1. Field of the Invention
The present invention generally relates to an optical information recording/reproducing system and, more particularly, to a magneto-optical reproducing apparatus having a reproducing waveform correction circuit used for high-density or fast-transfer recording, and a signal reproducing apparatus for an optical disk device, which reproduces an information signal from an optical disk in which data is recorded by mark edge recording.
2. Description of the Related Art
A mark length recording method in which information is recorded at a mark edge is conventionally known as a method for realizing high-density recording in an magneto-optical disk.
In this method, when a recording signal is to be reproduced from a magneto-optical disk, a reproduced signal is binarized at a fixed slice level to detect an edge position. At the same time, a reproducing clock determined by a modulation method is detected to determine a pattern "0" or "1" from a timing relationship with a data detection window, thereby reproducing information.
In this information reproduction, DC variations according to envelop variations of the reproduced signal may be caused due to birefringence of the substrate of the magneto-optical disk. For this reason, the reproducing apparatus of this type uses a capacitance-coupled amplifier corresponding to a high-pass filter as an amplifier to suppress the DC variation component, thereby reproducing the information.
However, in the reproduced signal output from such a capacitance-coupled amplifier corresponding to a high-pass filter, a change in DC level between the ID area of the preformat area having information of the address or track number of the data in advance and the recording data area, or a change in DC level depending on the pattern of the recording data is also suppressed. For this reason, when the reproduced signal is binarized by the fixed slice method, the data may be erroneously read.

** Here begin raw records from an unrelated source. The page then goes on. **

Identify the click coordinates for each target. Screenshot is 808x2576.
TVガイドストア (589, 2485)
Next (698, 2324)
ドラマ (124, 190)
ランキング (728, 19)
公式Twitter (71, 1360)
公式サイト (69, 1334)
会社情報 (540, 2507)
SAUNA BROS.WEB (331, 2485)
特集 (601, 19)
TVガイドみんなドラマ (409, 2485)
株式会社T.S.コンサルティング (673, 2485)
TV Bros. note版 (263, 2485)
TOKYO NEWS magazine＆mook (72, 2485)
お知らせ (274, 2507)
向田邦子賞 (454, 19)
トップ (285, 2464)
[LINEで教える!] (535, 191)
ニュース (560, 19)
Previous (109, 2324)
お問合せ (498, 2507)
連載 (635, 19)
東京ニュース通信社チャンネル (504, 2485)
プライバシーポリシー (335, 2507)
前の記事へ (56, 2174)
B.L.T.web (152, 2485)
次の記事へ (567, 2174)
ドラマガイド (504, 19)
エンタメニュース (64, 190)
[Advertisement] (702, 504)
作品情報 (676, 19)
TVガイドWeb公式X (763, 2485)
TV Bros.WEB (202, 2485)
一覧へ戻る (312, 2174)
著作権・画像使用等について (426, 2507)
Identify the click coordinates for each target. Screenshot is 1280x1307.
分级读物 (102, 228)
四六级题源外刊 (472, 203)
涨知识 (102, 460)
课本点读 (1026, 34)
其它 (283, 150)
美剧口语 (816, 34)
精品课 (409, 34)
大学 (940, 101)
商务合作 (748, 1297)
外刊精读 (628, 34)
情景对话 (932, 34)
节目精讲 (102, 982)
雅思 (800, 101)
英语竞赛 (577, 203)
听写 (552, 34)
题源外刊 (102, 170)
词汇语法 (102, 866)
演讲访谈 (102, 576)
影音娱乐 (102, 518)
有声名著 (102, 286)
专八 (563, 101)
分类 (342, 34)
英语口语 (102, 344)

That is to say, since the low-frequency component in the reproduced signal is lost, baseline variations are caused to generate a transient in the signal passing through the high-pass filter. This transient is prominent at a portion between the blank portion of the ID portion at the sector head and the VFO portion as the recording portion.

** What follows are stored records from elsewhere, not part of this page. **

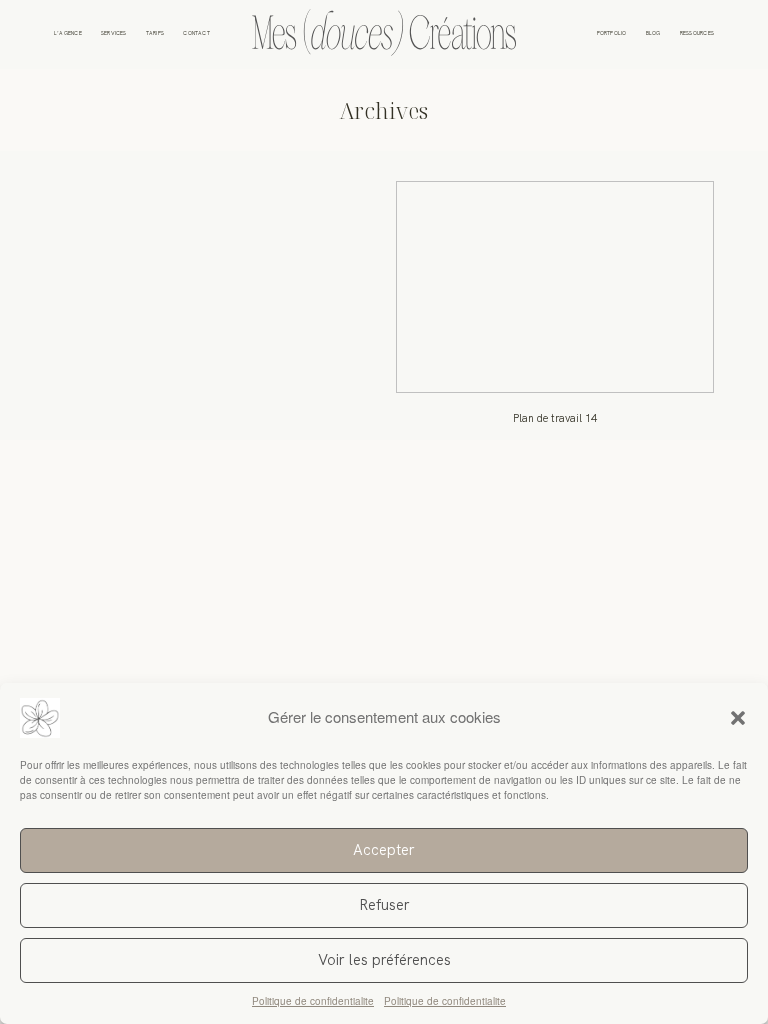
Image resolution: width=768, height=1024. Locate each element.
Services (114, 34)
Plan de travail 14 (555, 311)
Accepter (384, 850)
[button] (738, 718)
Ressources (697, 34)
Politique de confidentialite (313, 1001)
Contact (196, 34)
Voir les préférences (384, 960)
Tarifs (155, 34)
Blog (653, 34)
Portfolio (612, 34)
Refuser (384, 905)
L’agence (68, 34)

In mark position recording, differential detection in which the reproduced signal is binarized by peak detection is performed, so the low-frequency component is not necessary, and the transient does not pose a serious problem.
However, when data recorded by mark edge recording is to be binarized by the DC slice method, the reproduced signal cannot be accurately binarized because of the transient due to the data pattern at the sector head or in the sector.

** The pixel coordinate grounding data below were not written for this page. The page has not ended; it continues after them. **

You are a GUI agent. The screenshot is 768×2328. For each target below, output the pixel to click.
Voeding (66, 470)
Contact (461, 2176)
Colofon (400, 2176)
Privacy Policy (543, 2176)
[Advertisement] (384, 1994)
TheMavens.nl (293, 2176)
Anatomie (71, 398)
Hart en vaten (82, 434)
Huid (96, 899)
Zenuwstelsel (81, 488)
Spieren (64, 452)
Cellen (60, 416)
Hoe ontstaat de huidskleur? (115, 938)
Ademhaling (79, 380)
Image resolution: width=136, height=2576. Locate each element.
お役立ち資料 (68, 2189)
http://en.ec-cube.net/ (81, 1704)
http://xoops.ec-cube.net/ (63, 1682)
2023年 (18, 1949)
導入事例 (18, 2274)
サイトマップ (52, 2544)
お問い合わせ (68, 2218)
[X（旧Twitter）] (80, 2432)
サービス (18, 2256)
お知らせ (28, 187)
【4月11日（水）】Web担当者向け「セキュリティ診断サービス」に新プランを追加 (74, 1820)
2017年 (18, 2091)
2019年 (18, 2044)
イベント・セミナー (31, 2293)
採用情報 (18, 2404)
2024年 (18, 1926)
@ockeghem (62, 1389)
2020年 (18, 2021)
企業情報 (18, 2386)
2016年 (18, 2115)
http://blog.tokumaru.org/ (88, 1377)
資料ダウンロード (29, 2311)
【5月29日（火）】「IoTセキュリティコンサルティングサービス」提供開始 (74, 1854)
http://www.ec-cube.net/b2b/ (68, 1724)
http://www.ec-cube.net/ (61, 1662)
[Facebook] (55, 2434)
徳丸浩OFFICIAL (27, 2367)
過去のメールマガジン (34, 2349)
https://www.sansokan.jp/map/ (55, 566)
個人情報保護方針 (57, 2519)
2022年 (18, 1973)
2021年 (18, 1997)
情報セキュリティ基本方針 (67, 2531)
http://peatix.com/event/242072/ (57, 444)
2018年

Therefore, a method in which the envelope of the reproducing waveform is detected to compensate the reproducing waveform is conventionally used as a means for restoring the DC component necessary for data reproduction, which is lost by capacitive coupling, and correcting the reproducing waveform.
Jpn. Pat. Appln. KOKAI Publication No. 61-39236 discloses a correction circuit for correcting a reproducing waveform. FIG. 14 is a block diagram showing the basic arrangement of this correction circuit. A reproduced signal is directly supplied to an arithmetic circuit 64 through a coupling capacitor 61 corresponding to a high-pass filter. At the same time, a result obtained when half-wave rectification of the reproduced signal is performed by a half-wave rectifier 62, and thereafter, envelope detection of the reproduced signal is performed by an envelope detector 63. The result is supplied to the arithmetic circuit 64.
When a reproduced signal having a low-frequency swell as shown in FIG. 15A is supplied to the correction circuit with the above arrangement, the low-frequency swell is removed through the coupling capacitor 61 corresponding to a high-pass filter, resulting in a waveform as shown in FIG. 15B. In this case, the reproduced signal passing through the coupling capacitor 61 has a waveform from which a DC component necessary for reproduction is lost.
The waveform shown in FIG. 15B, which is obtained through the coupling capacitor 61, is rectified by the half-wave rectifier 62, as shown in FIG. 15C. When time integration of this rectified waveform is performed by a low-pass filter of the envelope detector 63, a DC component as shown in FIG. 15D is reproduced by envelope detection of the base side of the waveform shown in FIG. 15C.
The output shown in FIG. 15D, which is obtained upon envelope detection by the envelope detector 63, and the output shown in FIG. 15B, which is obtained through the coupling capacitor 61, are sent to the arithmetic circuit 64. When the two outputs are added in opposite polarities, a waveform shown in FIG. 15E, which has the corrected DC component, can be obtained.
According to the correction circuit using envelope detection, however, there is a time delay due to the integration time constant for time integration of the rectified waveform through the low-pass filter of the envelope detector 63, in addition to a response delay of the diode in rectification by the half-wave rectifier 62. For this reason, correction of the reproducing waveform by the arithmetic circuit 64 may be delayed.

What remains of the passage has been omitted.